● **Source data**
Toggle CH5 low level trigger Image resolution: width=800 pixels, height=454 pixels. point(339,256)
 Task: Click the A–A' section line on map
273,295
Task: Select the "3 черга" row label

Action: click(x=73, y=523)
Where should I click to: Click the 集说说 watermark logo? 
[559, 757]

● **Problem requirements**
What's needed is an exact copy of every entry.

● **Solved problem**
Toggle CH5 low level trigger Image resolution: width=800 pixels, height=454 pixels. point(339,256)
 Task: Click the A–A' section line on map
273,295
Task: Select the "3 черга" row label

Action: click(x=73, y=523)
Where should I click to: Click the 集说说 watermark logo? 
[559, 757]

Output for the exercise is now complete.